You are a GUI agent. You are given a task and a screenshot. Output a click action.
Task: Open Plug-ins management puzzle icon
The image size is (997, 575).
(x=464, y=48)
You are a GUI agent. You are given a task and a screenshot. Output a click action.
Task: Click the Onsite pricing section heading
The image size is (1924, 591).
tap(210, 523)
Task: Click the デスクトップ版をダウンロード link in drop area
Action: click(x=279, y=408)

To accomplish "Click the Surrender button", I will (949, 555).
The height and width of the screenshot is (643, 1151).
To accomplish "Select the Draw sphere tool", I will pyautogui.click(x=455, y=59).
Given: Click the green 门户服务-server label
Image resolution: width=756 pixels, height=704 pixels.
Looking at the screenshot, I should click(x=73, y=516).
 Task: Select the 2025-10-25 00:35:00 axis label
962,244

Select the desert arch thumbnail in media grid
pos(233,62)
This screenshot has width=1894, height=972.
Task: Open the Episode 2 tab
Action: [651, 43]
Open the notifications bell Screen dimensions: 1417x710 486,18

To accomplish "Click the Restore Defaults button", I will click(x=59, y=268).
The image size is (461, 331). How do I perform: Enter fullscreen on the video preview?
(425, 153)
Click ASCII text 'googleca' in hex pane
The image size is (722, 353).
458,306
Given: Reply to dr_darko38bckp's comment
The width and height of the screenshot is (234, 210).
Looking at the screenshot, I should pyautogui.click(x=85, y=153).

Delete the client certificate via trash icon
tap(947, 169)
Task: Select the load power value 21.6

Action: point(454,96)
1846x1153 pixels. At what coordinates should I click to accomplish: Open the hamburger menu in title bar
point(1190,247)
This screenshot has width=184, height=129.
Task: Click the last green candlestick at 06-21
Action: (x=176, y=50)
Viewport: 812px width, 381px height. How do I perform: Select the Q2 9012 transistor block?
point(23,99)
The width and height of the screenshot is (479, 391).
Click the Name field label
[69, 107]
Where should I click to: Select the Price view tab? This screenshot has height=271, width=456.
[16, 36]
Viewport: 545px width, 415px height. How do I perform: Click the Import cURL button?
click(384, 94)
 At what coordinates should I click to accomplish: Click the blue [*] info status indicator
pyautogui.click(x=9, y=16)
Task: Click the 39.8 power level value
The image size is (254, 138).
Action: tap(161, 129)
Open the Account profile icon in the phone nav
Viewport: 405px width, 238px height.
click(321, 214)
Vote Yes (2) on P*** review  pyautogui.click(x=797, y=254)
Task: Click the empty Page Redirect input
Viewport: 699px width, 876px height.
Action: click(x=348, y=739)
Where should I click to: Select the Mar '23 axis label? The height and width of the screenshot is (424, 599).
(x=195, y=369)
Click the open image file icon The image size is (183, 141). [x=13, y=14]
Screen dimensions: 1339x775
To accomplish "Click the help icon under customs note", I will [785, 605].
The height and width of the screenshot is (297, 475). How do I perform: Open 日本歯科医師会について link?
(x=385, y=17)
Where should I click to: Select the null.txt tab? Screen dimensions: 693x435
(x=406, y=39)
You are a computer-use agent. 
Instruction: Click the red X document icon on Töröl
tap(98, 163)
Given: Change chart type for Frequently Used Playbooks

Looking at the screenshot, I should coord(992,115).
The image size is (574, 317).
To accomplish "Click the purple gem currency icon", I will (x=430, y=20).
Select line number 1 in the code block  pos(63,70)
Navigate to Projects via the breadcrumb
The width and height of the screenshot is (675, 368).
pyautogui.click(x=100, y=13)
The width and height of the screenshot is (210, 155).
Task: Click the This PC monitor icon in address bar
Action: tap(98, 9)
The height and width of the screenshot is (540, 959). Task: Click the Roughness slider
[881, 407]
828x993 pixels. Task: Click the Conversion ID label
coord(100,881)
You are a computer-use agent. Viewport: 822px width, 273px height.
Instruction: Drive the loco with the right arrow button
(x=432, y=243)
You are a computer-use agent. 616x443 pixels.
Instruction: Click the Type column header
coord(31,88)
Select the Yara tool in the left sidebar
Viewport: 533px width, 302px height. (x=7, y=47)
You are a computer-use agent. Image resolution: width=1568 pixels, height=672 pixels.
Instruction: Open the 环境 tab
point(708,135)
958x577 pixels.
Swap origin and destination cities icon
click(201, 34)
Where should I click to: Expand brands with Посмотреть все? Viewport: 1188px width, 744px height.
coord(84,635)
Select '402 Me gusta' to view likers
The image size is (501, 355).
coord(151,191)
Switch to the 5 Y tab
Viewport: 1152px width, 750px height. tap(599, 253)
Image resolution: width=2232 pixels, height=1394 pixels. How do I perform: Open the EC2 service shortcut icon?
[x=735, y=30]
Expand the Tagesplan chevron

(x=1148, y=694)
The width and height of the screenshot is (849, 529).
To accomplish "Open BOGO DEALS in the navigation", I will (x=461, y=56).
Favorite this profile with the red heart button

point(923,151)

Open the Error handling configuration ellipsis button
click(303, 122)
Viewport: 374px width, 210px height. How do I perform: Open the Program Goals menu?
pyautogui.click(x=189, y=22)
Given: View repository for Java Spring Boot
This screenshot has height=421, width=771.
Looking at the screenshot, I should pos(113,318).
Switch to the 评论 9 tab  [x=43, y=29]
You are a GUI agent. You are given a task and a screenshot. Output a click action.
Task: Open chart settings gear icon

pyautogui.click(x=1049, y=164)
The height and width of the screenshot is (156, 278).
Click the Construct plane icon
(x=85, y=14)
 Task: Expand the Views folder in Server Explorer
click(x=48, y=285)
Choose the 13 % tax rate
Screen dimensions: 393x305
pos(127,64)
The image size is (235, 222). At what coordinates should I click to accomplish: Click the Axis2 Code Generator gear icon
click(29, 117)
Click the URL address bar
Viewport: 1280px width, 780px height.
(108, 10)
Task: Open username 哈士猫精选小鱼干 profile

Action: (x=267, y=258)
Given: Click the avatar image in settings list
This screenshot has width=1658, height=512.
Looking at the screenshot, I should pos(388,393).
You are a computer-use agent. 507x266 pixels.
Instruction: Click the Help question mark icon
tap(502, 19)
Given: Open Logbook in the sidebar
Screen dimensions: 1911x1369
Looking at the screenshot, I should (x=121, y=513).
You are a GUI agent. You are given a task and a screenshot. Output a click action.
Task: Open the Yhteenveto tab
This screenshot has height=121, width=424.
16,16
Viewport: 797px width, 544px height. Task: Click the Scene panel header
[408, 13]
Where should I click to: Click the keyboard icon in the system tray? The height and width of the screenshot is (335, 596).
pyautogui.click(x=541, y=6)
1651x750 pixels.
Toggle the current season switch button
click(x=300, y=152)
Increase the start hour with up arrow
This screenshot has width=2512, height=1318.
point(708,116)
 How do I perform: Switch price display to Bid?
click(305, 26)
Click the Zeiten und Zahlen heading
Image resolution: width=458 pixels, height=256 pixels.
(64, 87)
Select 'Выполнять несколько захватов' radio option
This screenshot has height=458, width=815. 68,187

◆ ◆ ◆

* What you are asked to do
Reproduce everything in the records from the line containing "Given: Click the green 门户服务-server label" down to the line containing "pyautogui.click(x=9, y=16)", with both of those lines included and nothing changed.

* Full response
Given: Click the green 门户服务-server label
Image resolution: width=756 pixels, height=704 pixels.
Looking at the screenshot, I should click(x=73, y=516).
 Task: Select the 2025-10-25 00:35:00 axis label
962,244

Select the desert arch thumbnail in media grid
pos(233,62)
This screenshot has width=1894, height=972.
Task: Open the Episode 2 tab
Action: [651, 43]
Open the notifications bell Screen dimensions: 1417x710 486,18

To accomplish "Click the Restore Defaults button", I will click(x=59, y=268).
The image size is (461, 331). How do I perform: Enter fullscreen on the video preview?
(425, 153)
Click ASCII text 'googleca' in hex pane
The image size is (722, 353).
458,306
Given: Reply to dr_darko38bckp's comment
The width and height of the screenshot is (234, 210).
Looking at the screenshot, I should pyautogui.click(x=85, y=153).

Delete the client certificate via trash icon
tap(947, 169)
Task: Select the load power value 21.6

Action: point(454,96)
1846x1153 pixels. At what coordinates should I click to accomplish: Open the hamburger menu in title bar
point(1190,247)
This screenshot has width=184, height=129.
Task: Click the last green candlestick at 06-21
Action: (x=176, y=50)
Viewport: 812px width, 381px height. How do I perform: Select the Q2 9012 transistor block?
point(23,99)
The width and height of the screenshot is (479, 391).
Click the Name field label
[69, 107]
Where should I click to: Select the Price view tab? This screenshot has height=271, width=456.
[16, 36]
Viewport: 545px width, 415px height. How do I perform: Click the Import cURL button?
click(384, 94)
 At what coordinates should I click to accomplish: Click the blue [*] info status indicator
pyautogui.click(x=9, y=16)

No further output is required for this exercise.